* [Stored data entries]
▬▬▬▬▬▬
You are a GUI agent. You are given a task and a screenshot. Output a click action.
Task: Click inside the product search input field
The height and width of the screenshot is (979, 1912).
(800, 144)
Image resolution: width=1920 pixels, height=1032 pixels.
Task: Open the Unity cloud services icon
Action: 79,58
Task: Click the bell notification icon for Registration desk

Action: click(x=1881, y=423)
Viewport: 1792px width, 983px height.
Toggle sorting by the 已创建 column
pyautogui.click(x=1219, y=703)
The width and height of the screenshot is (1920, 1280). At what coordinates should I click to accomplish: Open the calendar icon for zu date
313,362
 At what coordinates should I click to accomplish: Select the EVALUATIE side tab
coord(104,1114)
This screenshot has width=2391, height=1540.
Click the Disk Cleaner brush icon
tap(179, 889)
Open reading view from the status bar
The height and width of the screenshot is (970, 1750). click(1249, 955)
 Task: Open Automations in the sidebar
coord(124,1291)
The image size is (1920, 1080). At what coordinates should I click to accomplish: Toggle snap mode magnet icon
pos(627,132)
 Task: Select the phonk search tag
▬▬▬▬▬▬
* [Work instruction]
Exact transcription of the records is all that is wanted.

* [Result]
You are a GUI agent. You are given a task and a screenshot. Output a click action.
Task: Click inside the product search input field
The height and width of the screenshot is (979, 1912).
(800, 144)
Image resolution: width=1920 pixels, height=1032 pixels.
Task: Open the Unity cloud services icon
Action: 79,58
Task: Click the bell notification icon for Registration desk

Action: click(x=1881, y=423)
Viewport: 1792px width, 983px height.
Toggle sorting by the 已创建 column
pyautogui.click(x=1219, y=703)
The width and height of the screenshot is (1920, 1280). At what coordinates should I click to accomplish: Open the calendar icon for zu date
313,362
 At what coordinates should I click to accomplish: Select the EVALUATIE side tab
coord(104,1114)
This screenshot has width=2391, height=1540.
Click the Disk Cleaner brush icon
tap(179, 889)
Open reading view from the status bar
The height and width of the screenshot is (970, 1750). click(1249, 955)
 Task: Open Automations in the sidebar
coord(124,1291)
The image size is (1920, 1080). At what coordinates should I click to accomplish: Toggle snap mode magnet icon
pos(627,132)
 Task: Select the phonk search tag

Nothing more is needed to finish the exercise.